╭─ Data supplied
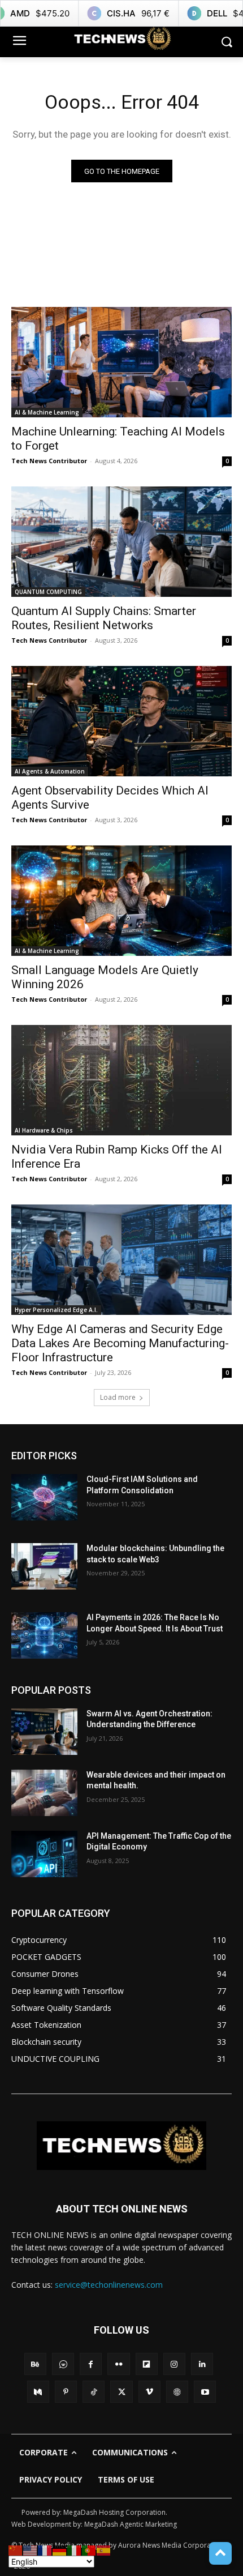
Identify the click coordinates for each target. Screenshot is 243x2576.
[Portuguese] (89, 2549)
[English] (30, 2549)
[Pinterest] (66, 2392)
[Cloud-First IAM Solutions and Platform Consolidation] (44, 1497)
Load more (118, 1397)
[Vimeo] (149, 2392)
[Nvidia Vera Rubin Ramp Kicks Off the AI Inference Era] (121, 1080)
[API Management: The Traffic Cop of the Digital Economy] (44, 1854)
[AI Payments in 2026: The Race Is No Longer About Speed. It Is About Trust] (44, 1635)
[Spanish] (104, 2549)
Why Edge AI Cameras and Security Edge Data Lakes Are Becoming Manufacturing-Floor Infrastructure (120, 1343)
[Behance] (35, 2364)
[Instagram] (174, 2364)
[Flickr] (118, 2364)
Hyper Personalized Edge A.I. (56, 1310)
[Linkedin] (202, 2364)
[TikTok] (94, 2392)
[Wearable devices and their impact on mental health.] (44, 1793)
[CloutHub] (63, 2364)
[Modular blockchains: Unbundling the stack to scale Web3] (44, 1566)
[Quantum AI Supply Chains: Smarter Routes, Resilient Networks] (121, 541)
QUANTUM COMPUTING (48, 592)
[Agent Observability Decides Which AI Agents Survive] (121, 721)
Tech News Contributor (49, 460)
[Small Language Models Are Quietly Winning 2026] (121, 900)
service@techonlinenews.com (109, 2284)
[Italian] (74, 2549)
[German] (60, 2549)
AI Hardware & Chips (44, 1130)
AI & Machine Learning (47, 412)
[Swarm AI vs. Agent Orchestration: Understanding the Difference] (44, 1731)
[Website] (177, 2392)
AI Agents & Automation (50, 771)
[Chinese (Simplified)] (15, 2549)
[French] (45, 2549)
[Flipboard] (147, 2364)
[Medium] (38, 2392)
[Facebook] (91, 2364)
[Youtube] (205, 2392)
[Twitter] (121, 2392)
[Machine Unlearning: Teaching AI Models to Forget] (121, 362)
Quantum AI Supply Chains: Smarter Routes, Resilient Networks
╰─
### Task instructions
In the reply, give again exactly the lines from the beginning of the entries above through the line with "QUANTUM COMPUTING (48, 592)"; pictures stay out.

### Reply to the exercise
Identify the click coordinates for each target. Screenshot is 243x2576.
[Portuguese] (89, 2549)
[English] (30, 2549)
[Pinterest] (66, 2392)
[Cloud-First IAM Solutions and Platform Consolidation] (44, 1497)
Load more (118, 1397)
[Vimeo] (149, 2392)
[Nvidia Vera Rubin Ramp Kicks Off the AI Inference Era] (121, 1080)
[API Management: The Traffic Cop of the Digital Economy] (44, 1854)
[AI Payments in 2026: The Race Is No Longer About Speed. It Is About Trust] (44, 1635)
[Spanish] (104, 2549)
Why Edge AI Cameras and Security Edge Data Lakes Are Becoming Manufacturing-Floor Infrastructure (120, 1343)
[Behance] (35, 2364)
[Instagram] (174, 2364)
[Flickr] (118, 2364)
Hyper Personalized Edge A.I. (56, 1310)
[Linkedin] (202, 2364)
[TikTok] (94, 2392)
[Wearable devices and their impact on mental health.] (44, 1793)
[CloutHub] (63, 2364)
[Modular blockchains: Unbundling the stack to scale Web3] (44, 1566)
[Quantum AI Supply Chains: Smarter Routes, Resilient Networks] (121, 541)
QUANTUM COMPUTING (48, 592)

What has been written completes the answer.